ISNA, an organization based in Plainfield, Ind., was designated an "unindicted co-conspirator" in the prosecution of a charitable organization that funneled money to Hamas, the Islamist organization that rules the Gaza Strip. Hamas has been named a terrorist organization by the U.S. State Department.
Critics like Geller also allege that ISNA has ties to the Muslim Brotherhood, a fundamentalist political movement founded in Egypt in the 1920s. The State Department does not include the Brotherhood on its list of foreign terrorist organizations.
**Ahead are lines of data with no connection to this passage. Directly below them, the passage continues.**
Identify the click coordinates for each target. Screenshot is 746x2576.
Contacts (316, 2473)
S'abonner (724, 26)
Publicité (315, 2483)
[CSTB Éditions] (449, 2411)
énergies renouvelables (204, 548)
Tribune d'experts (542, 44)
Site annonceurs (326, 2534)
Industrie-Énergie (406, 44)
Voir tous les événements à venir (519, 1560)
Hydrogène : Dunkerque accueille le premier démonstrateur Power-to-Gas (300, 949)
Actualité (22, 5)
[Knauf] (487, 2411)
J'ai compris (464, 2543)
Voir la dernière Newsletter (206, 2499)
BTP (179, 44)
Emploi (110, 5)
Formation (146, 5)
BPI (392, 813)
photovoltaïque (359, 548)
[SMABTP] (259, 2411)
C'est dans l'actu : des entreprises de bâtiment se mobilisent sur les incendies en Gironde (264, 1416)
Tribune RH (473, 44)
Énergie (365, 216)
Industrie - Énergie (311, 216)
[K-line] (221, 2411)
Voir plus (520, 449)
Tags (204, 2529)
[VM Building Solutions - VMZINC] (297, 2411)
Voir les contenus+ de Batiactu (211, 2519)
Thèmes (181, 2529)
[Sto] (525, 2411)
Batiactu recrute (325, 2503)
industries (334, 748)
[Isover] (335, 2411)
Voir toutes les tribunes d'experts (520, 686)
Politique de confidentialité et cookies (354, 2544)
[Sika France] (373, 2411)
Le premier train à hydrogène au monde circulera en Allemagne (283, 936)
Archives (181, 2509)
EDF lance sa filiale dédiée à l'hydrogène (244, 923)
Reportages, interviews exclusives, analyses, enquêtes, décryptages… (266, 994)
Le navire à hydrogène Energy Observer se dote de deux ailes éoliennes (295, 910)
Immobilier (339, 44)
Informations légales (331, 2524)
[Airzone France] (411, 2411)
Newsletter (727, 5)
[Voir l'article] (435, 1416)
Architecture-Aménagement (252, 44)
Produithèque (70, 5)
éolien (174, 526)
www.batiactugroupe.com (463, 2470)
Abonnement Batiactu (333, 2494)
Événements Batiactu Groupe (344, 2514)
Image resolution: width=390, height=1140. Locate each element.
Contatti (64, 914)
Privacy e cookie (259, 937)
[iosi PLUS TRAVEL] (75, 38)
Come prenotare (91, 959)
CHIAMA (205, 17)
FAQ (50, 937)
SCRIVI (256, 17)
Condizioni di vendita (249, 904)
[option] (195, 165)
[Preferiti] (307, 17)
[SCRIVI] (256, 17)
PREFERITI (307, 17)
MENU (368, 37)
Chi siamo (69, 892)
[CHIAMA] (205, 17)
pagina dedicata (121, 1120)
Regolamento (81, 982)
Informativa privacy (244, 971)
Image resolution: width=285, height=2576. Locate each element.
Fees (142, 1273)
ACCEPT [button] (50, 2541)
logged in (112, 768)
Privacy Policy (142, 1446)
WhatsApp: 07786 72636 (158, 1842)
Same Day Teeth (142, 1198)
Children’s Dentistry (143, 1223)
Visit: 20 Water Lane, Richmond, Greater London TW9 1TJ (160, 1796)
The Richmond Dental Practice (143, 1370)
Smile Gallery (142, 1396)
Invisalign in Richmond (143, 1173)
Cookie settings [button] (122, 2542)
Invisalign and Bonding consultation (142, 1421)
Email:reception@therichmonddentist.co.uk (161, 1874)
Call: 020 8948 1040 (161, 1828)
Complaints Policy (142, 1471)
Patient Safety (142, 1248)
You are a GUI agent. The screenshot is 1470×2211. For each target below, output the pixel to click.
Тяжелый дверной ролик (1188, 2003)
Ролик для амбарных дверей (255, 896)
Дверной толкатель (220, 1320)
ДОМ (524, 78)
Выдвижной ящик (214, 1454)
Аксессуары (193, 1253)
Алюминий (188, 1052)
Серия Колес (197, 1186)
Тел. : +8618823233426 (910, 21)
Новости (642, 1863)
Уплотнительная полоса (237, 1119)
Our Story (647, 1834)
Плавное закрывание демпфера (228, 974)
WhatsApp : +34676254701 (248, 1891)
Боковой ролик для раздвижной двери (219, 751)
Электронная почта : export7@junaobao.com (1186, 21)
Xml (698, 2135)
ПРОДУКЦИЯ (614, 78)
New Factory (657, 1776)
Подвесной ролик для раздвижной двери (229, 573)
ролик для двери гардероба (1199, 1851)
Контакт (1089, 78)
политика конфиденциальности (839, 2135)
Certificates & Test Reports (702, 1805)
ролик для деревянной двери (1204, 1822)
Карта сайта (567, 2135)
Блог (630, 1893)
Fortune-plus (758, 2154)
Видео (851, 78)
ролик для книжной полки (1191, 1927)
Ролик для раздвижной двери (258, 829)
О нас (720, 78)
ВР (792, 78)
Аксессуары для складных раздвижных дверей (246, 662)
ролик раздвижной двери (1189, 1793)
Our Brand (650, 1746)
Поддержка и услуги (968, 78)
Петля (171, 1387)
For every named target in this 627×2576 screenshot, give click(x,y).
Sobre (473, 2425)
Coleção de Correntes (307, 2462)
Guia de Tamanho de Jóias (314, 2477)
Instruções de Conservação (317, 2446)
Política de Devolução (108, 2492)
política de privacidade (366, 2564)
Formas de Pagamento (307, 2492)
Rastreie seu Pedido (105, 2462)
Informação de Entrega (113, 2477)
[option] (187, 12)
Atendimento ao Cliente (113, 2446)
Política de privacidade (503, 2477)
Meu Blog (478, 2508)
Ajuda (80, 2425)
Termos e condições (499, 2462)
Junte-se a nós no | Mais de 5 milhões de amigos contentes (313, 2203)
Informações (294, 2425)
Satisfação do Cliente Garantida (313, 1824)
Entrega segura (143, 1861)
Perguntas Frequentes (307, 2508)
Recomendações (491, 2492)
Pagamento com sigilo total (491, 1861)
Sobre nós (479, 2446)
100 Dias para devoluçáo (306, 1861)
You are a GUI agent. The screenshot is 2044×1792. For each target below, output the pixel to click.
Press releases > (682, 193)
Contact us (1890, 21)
ISNA has denied any ties to Hamas or to officials of a defunct charity called Holy Land Foundation, who were convicted in the conspiracy case. It has specifically condemned religious extremism and violence. In the wake of the conspiracy trial, Jewish and Protestant organizations issued statements in support of ISNA. A spokesperson for the group was unavailable for comment.
In its ads for the halal soups, Campbell calls ISNA "the largest nonprofit, religious, educational, and non-political Islamic organization in North America." Campbell investigated ISNA's background and found "no issues of concern," according to Faulkner.
The group was referred to Campbell by a Canadian trade organization whose member companies have used ISNA for their halal certification for years. "We point out to the people supporting this [boycott] that they are a very legitimate entity," Faulkner said. "We feel very comfortable working with them."
As a historical footnote, he noted that Campbell set up a tent at the World Trade Center site immediately after the attacks in 2001 and offered free soup and other food to rescue workers and the news media for two weeks.
The alleged links between ISNA and the Islamist groups appear to be lost on a Facebook page promoting the Campbell boycott. The Facebook page simply urges consumers to "Boycott Campbell Soup for their certification of their products as halal and supporting the Muslim Brotherhood."
Since its introduction on Oct. 5, the page has attracted nearly 3,500 "friends," many of whom have posted anti-Muslim comments and articles unrelated to the boycott. The postings range from aggressive to hostile. "No to Campbell," reads one of the tamer comments. "They cater to Muslims."
Faulkner said Campbell hasn't noticed any effect on its sales since the boycott began.